-- Opening Marker --

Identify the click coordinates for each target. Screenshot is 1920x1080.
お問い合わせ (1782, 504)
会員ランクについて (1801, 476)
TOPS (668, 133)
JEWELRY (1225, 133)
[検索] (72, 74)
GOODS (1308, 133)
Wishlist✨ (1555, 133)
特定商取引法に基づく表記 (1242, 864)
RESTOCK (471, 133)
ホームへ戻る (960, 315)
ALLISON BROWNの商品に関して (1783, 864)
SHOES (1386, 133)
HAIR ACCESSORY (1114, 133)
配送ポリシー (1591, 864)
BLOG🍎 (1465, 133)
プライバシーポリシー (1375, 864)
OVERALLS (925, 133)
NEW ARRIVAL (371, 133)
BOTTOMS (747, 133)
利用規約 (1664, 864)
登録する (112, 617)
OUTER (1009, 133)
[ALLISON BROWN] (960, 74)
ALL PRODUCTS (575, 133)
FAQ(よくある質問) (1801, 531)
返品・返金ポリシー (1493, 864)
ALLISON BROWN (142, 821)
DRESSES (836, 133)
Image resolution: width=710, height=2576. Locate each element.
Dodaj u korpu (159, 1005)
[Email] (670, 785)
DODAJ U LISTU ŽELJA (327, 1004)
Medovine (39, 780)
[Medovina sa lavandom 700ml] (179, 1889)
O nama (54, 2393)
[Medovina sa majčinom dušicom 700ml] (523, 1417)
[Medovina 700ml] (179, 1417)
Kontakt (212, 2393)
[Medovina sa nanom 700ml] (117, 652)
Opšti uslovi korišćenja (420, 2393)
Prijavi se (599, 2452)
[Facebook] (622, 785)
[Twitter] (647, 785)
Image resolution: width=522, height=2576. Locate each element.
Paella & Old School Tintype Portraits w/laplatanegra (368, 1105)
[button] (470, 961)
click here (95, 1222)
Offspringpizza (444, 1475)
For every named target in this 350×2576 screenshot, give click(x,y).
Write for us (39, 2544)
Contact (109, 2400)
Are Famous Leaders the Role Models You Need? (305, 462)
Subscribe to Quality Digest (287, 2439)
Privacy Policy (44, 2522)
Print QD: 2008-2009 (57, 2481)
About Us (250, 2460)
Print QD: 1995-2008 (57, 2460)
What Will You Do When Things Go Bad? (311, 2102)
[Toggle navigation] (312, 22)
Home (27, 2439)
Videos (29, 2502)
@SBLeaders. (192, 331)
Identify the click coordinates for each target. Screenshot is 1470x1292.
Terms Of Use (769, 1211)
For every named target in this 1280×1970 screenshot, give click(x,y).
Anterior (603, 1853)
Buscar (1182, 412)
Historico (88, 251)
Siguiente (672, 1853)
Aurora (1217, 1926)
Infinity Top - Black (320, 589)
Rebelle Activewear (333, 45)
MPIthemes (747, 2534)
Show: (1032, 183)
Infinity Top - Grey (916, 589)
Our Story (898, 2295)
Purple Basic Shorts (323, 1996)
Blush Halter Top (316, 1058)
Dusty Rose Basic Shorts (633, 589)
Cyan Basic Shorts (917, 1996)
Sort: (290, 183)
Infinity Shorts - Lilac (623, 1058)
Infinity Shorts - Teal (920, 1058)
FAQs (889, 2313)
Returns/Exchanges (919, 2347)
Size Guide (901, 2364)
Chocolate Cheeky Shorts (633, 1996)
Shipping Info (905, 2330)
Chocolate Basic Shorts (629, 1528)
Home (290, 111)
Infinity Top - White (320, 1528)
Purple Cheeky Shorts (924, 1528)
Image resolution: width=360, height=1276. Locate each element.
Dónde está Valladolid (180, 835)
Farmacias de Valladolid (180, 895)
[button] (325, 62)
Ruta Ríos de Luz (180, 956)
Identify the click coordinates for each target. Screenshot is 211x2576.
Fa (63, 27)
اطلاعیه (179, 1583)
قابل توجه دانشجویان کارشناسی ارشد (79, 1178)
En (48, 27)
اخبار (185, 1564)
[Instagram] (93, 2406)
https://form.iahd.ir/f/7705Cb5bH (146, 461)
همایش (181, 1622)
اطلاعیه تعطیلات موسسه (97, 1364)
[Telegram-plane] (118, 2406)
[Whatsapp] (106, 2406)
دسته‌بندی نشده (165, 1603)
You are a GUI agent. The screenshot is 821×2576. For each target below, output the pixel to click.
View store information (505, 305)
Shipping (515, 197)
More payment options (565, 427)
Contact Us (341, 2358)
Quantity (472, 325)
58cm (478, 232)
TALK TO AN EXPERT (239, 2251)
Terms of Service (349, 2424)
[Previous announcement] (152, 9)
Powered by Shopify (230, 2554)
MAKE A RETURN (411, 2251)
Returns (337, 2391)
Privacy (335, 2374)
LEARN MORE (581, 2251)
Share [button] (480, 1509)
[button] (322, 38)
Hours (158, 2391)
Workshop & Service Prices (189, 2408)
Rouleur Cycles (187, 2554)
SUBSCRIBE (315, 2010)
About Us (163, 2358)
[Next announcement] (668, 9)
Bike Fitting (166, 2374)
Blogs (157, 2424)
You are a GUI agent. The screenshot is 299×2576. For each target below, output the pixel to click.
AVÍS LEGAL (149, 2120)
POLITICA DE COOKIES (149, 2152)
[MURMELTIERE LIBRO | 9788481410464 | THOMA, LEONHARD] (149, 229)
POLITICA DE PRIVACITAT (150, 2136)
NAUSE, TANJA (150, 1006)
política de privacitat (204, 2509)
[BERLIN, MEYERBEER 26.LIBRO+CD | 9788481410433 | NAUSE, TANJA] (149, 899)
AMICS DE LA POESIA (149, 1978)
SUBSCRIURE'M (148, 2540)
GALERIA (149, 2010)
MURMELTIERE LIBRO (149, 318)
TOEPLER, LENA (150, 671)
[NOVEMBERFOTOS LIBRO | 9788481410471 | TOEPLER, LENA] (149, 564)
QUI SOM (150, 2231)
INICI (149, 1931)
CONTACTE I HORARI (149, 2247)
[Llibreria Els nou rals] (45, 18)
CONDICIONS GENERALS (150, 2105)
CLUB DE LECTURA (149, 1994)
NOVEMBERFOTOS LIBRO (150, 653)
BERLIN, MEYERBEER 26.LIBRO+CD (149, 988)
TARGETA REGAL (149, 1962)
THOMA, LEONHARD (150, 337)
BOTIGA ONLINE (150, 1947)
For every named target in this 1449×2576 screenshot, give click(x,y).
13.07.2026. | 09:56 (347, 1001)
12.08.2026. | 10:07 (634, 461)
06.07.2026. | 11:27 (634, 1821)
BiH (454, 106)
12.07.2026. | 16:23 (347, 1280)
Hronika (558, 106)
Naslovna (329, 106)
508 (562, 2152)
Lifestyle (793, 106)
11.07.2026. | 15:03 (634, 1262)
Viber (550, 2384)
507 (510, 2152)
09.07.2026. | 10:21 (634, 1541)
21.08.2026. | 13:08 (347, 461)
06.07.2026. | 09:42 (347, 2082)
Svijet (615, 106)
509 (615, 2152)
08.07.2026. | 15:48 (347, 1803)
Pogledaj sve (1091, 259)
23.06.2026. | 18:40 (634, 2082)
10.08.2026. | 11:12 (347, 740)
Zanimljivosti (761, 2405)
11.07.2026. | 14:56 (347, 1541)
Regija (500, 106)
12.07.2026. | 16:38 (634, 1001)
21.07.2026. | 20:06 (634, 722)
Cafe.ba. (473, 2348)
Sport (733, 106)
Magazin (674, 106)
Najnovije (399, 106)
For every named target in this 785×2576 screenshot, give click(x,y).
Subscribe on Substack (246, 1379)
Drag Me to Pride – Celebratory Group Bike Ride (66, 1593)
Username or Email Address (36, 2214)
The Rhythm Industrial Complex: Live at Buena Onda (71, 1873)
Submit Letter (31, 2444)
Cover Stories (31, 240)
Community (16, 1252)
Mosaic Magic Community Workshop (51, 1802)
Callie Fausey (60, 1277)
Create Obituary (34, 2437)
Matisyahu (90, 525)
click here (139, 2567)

-- Closing Marker --

> **Prompt**:
Above are some lines. Repeat exactly, and only, those from the line that has "[Twitter] (647, 785)" through the line that has "Contact (109, 2400)".

> **Exercise response**:
[Twitter] (647, 785)
Image resolution: width=522, height=2576. Locate each element.
Paella & Old School Tintype Portraits w/laplatanegra (368, 1105)
[button] (470, 961)
click here (95, 1222)
Offspringpizza (444, 1475)
For every named target in this 350×2576 screenshot, give click(x,y).
Write for us (39, 2544)
Contact (109, 2400)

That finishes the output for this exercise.